George Herbert was no stranger to the need for money. He was the sixth child of ten, and the second son, so he knew that he would have to make his own way in the world. His mother came from a wealthy family, landed gentry on the cusp of becoming aristocracy – his cousin was made Baron Newport, and his brother Richard Herbert was created Baron Herbert of Cherbury. His appointments at Cambridge, first as a don and later as Orator, ensured that he had an income, but when he ceased that work he was once again dependent on his wealthier relatives. He was ordained a deacon and so received small incomes from two church positions with minimal responsibilities, but between ill health and the end of his hoped-for career at the royal court, he would not have had anything sure. Only when he was ordained a priest and took on the living at Bemerton did he receive some sort of security. When he died he had no children, and his widow, Jane Danvers, had to leave the rectory at Bemerton, and some six years later married again, and had a child by her second husband. While not without resources, the second marriage was probably as welcome for its financial security as the companionship.
Avarice is defined by the Oxford English Dictionary as “the inordinate desire of acquiring and hoarding wealth; greediness of gain, cupidity.” He is more than a little ambivalent about money in the sonnet above. He knows it to be a source of bliss, but also of woe. He contrasts its bright and shining appearance – Herbert’s knowledge of money would have been gold and silver coin – to the fact that it had to be dug out of the ground, and smelted.

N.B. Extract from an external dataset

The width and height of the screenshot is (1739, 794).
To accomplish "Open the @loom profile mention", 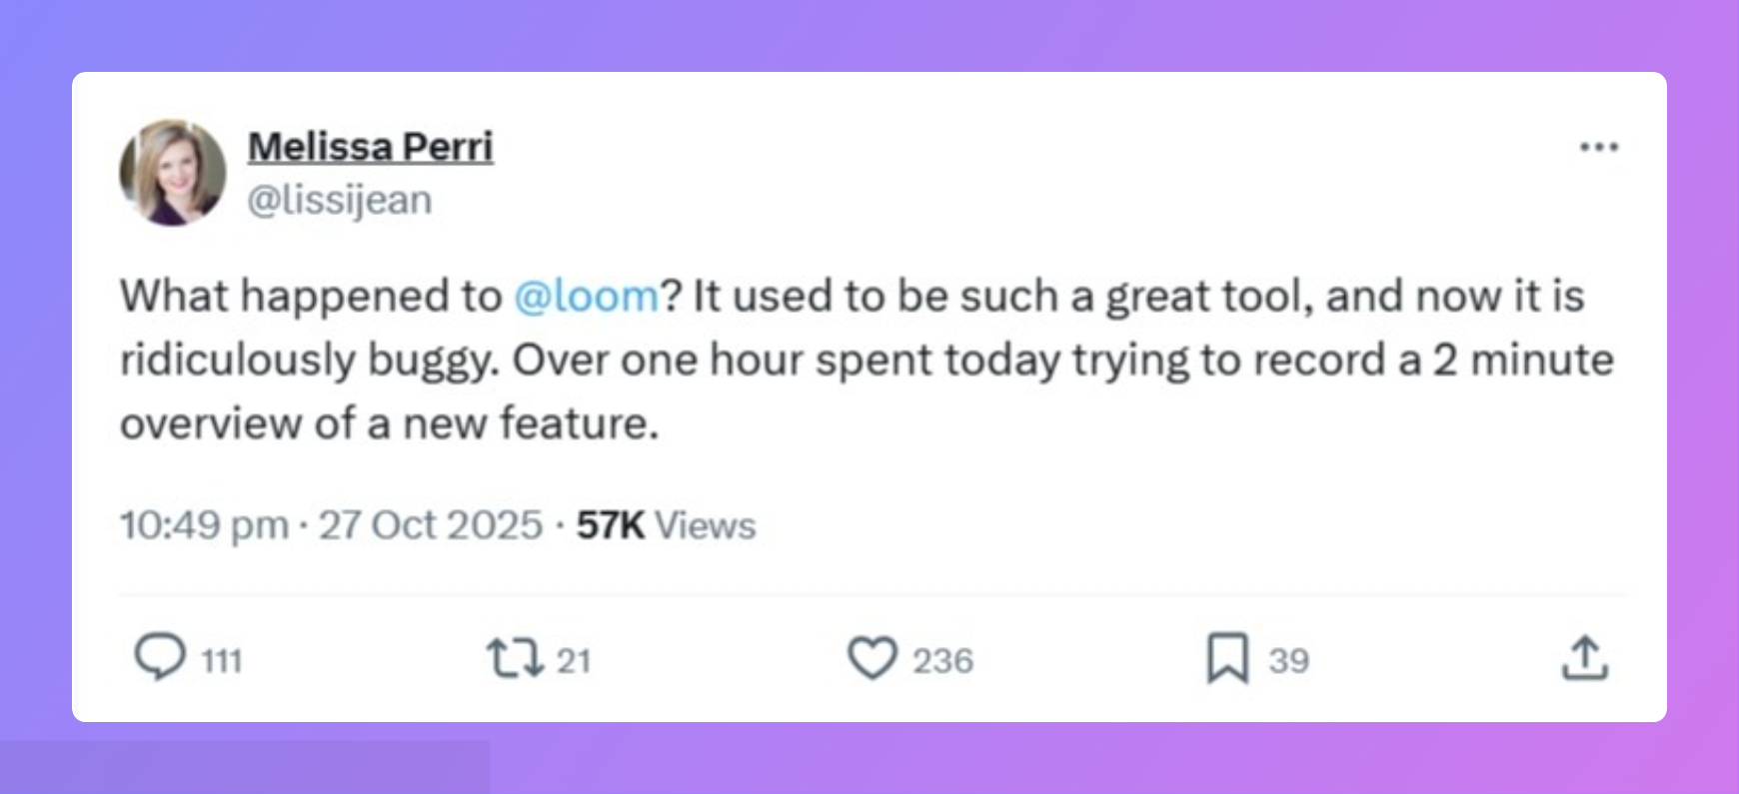I will point(585,294).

Human beings were too often considered of less value than money, and he understands that the value of gold and silver is given to it by human beings. While the law of supply and demand was not well understood, Herbert knows that the metal of coinage is valuable because humans make it so. This imputation of value by persons also gives rise to avarice, and so brings about the fall of many. Herbert would have known 1 Timothy 6:10
For the love of money is the root of all evil: which while some coveted after, they have erred from the faith, and pierced themselves through with many sorrows.
He also would have known this from the Sermon on the Mount (Matthew 6.24):
No man can serve two masters: for either he will hate the one, and love the other; or else he will hold to the one, and despise the other. Ye cannot serve God and mammon.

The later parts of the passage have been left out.